Nearly half of all non-human primates in the world are staring at extinction. In fact, in some areas of the world, the threat to the primates has reached a critical point and urgent measures need to be taken to ensure their continued existence. In Cambodia and Vietnam for instance, nine of ten species of primates are listed as either Vulnerable, endangered or critically endangered by the IUCN's Red List.
Why Are Primates Endangered?
Primates are endangered not because of natural death but due to human activities. Human activities include destruction of habitat, poaching, and being kept as pets. As human populations rise, the natural environment gives way for agricultural and commercial purposes. Logging and clearing land for agricultural purpose leaves primates without a natural environment and leads to a conflict that humans are yet to lose. Habitat loss is rampant in South East Asia where forest land is often cleared for palm oil plantations. In other parts of the world, primates are a source of food. They are hunted for bushmeat. As the habitat lose increase, the primates have nowhere to hide and became easier target.
Every year thousands of primates are captured from wild habitats and sold as exotic pets. Unfortunately, most of the targeted animals die during capture or while in transportation. The ones that make it to their owners live in the solitary life of captivity. They are often subjected to poor living conditions and die within a short time.

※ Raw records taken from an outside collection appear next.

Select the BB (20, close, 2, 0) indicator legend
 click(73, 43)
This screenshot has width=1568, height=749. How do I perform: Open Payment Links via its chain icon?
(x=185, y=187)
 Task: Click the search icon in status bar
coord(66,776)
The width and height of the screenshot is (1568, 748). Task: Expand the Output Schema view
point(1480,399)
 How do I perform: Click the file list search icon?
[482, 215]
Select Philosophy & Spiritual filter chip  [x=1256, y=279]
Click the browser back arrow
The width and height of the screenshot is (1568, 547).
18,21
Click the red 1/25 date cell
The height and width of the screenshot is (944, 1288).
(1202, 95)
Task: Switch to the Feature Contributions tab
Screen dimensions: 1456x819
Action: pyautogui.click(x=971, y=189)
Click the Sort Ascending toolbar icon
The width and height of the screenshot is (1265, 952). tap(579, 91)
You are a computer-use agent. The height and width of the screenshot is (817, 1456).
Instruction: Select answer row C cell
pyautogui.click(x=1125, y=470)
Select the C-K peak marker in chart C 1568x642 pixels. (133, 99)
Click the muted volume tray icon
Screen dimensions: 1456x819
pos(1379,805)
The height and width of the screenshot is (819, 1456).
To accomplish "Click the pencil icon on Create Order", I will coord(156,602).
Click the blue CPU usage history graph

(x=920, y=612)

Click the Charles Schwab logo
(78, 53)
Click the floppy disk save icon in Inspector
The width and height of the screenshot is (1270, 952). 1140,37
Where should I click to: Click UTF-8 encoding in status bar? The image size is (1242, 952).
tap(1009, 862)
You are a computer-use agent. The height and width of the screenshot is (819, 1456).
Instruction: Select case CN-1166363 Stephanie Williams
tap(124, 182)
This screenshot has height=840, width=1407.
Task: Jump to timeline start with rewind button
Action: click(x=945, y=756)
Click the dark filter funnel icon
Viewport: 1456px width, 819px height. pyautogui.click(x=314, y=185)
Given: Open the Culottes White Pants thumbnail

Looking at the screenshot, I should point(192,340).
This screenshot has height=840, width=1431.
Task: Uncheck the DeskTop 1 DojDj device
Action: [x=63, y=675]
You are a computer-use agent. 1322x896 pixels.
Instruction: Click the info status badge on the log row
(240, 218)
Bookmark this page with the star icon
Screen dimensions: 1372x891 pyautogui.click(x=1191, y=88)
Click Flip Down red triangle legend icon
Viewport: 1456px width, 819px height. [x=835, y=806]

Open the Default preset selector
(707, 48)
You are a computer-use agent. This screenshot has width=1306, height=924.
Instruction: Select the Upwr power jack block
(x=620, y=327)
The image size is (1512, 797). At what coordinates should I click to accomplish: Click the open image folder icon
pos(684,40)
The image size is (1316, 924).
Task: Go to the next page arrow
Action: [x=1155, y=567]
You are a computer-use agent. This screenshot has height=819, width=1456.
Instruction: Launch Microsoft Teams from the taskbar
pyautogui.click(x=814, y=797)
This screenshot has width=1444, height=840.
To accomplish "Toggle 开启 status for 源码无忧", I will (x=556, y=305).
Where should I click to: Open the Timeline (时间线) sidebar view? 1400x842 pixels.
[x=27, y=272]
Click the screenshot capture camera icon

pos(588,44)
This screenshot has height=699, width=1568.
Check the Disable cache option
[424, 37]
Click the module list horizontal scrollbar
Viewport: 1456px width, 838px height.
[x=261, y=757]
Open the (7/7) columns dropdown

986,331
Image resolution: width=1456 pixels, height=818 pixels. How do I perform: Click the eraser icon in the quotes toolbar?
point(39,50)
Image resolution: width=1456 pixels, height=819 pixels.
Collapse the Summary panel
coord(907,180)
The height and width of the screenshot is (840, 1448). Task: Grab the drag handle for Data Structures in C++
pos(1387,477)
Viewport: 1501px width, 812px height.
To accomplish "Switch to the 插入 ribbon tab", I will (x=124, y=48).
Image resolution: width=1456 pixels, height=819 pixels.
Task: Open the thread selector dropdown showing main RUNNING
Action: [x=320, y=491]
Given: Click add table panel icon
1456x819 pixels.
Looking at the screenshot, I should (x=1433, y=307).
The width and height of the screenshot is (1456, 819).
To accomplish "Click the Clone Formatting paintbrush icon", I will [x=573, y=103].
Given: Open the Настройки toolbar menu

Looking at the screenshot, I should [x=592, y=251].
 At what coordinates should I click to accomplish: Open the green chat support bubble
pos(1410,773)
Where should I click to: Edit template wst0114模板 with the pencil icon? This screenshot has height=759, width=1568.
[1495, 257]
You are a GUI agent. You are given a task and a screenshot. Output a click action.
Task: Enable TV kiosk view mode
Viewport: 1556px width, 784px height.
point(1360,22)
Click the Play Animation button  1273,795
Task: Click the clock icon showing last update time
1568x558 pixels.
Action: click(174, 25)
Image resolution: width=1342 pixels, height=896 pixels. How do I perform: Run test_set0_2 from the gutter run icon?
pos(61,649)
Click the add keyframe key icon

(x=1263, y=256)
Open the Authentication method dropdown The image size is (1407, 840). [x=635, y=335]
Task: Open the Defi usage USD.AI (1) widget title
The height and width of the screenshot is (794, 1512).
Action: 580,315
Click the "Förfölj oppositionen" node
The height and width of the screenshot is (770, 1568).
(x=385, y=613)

Despite the decreasing numbers, scientists continue to discover more species of primates. Most of the new discoveries are done in environments less impacted by human activities. From 2000, 53 new species have been discovered. 40 of the discoveries were made in the remote parts of Madagascar. The greater bamboo lemur was once thought to be on the brink of extinction, about 100 were known to inhabit the wild but discoveries in the forests of Madagascar from 2007 onwards have lowered their status from critically endangered to endangered. Other measures undertaken by researchers include breeding of primates in captivity and rehabilitating them back into the wild. The gold lion tamarin and the black lion tamarin of Brazil are such a success story.